Here's proof from real-life examples. See how large the "Others" cluster is:
Dataset | Others | #1 | #2 | #3 | Count |
---|---|---|---|---|---|
Marvel characters' powers | 52.2% | 5.2% | 2.0% | 1.9% | 96 |
Singapore flat prices | 40.9% | 8.7% | 7.9% | 6.9% | 50 |
American community survey | 77.7% | 2.4% | 2.0% | 1.2% | 40 |
Though the US county demographics ended up with 3 distinct clusters:
- 52% non-oil-and-gas counties
- 4% elderly counties where people sleep well
- 43% "Others" - Indian / Native Alaskan counties where people aren't obese
... in every case, HDBSCAN bucketed over 40% of the data into an "Others" category that can't be clustered.
That's because HDBSCAN looks for clearly differentiated clusters.
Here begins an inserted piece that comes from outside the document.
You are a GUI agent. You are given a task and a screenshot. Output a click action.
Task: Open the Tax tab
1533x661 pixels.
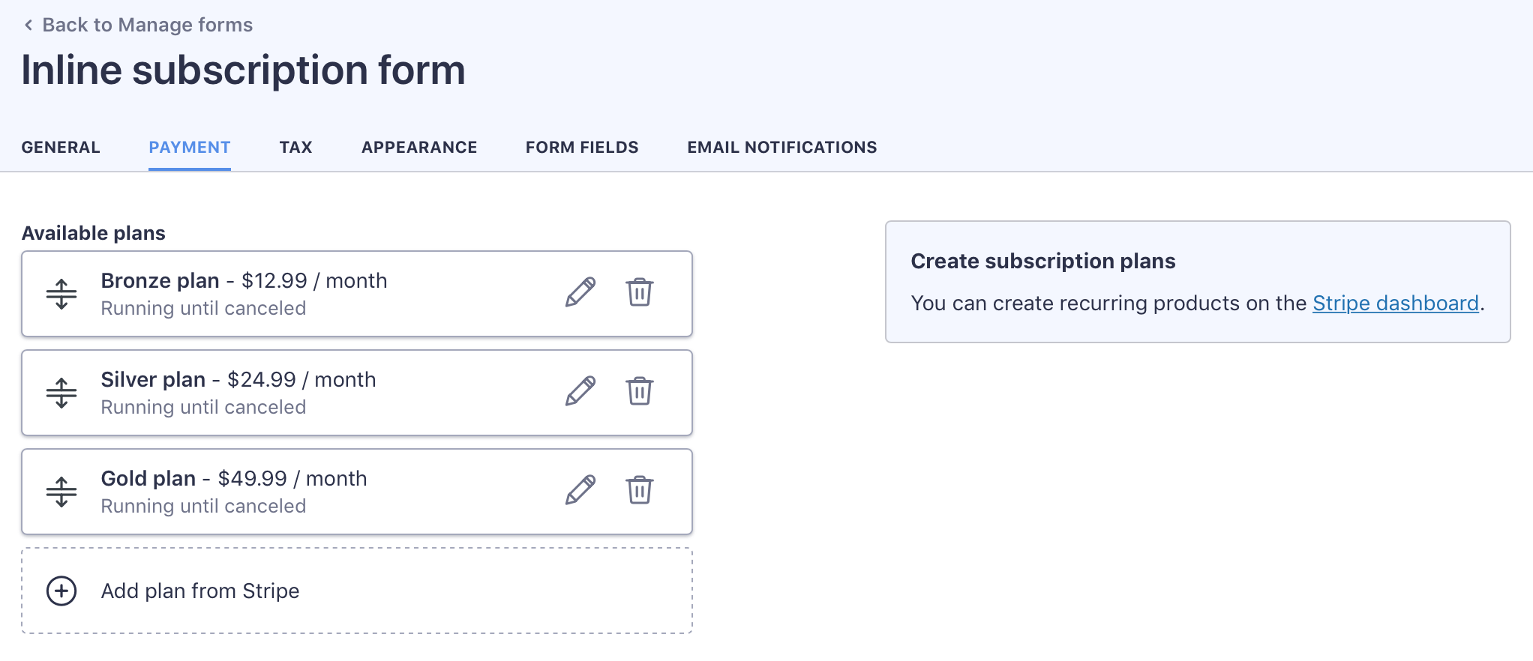(296, 148)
If there ARE no clusters, it clubs all the data into a single cluster. (See the last row under DBSCAN.)
But sometimes, we aren't interested in clearly defined clusters. We're want segments we can act on.
For example, how can we think about Marvel characters? With K-Means, we can force-segment them into 6 segments:
- Cluster 0 (20%) - Slow fighters - has high Fighting Skills (min), high Fighting Skills (max), low Speed (min), low Energy Projection (min)
- Cluster 1 (23%) - Weaklings - has low Durability (max), low Energy Projection (max), low Fighting Skills (max), low Intelligence (max)
- Cluster 2 (11%) - Speedsters - has high Speed (min), high Speed (max), high Energy Projection (max), high Energy Projection (min)
- Cluster 3 (12%) - Thinkers - has high Intelligence (min), high Intelligence (max), low Speed (min), low Fighting Skills (min)
- Cluster 4 (17%) - Weaklings - has low Strength (max), low Strength (min), low Intelligence (max), low Intelligence (min)
- Cluster 5 (17%) - Bulldozers - has low Intelligence (min), low Intelligence (max), high Strength (max), high Durability (max)
This gives us a feel for the how we might segment this group. Once we identify a segment profile, we can assign each person to the nearest profile.
This is almost exactly what K-Means does. It randomly picks "profiles" or seeds. Then it assigns each person to the nearest profile. And while there are smarter ways of selecting profiles, random is a good option to ideate with.
REMEMBER: People want to act on data. So create actionable segments. If the "right" clustering doesn't lead to a meaningful segments, it doesn't help. K-Means seems more apt for this than HDBSCAN.